INPUT FOR THIS TASK Block Start
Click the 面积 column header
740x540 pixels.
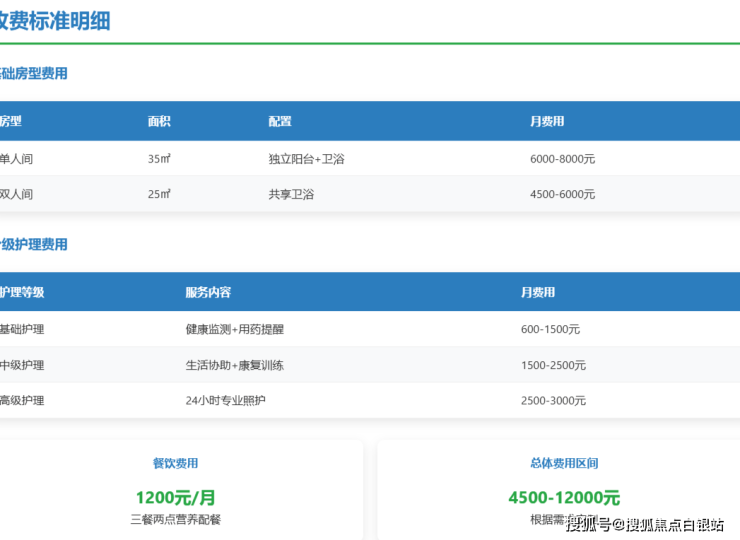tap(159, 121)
INPUT FOR THIS TASK Block End
INPUT FOR THIS TASK Block Start
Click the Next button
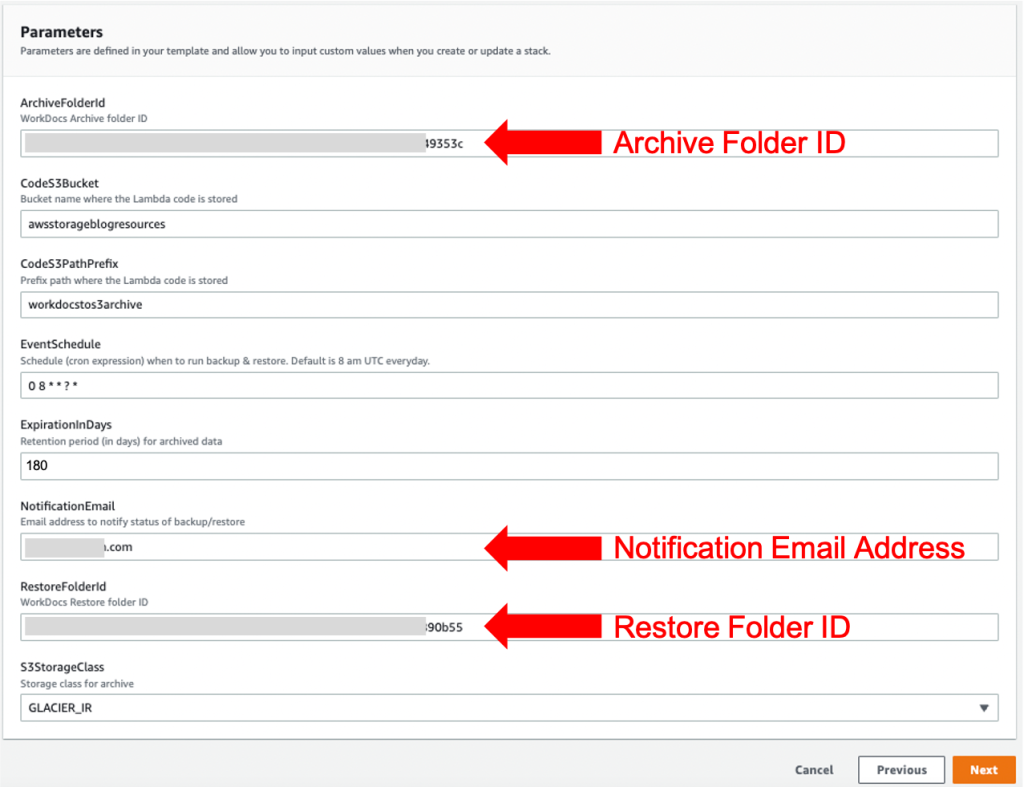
INPUT FOR THIS TASK Block End
INPUT FOR THIS TASK Block Start
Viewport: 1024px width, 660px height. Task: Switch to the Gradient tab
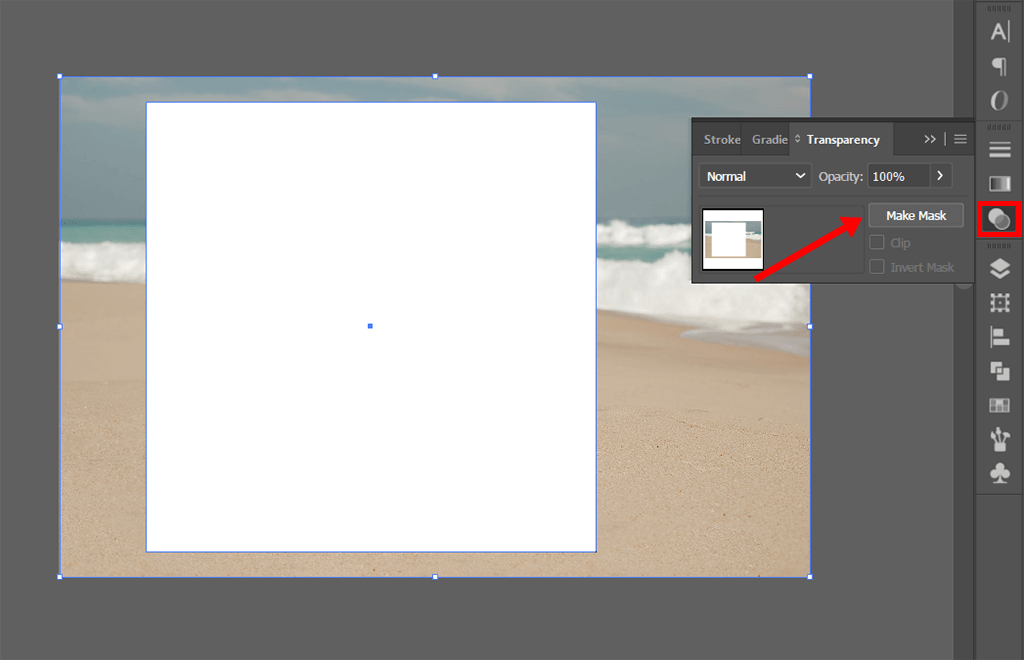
INPUT FOR THIS TASK Block End
▶ _TASK DESCRIPTION_: Each line that contains "Click" is to be copied from the listing above.

▶ _ANSWER TO THIS EXERCISE_:
Click the 面积 column header
Click the Next button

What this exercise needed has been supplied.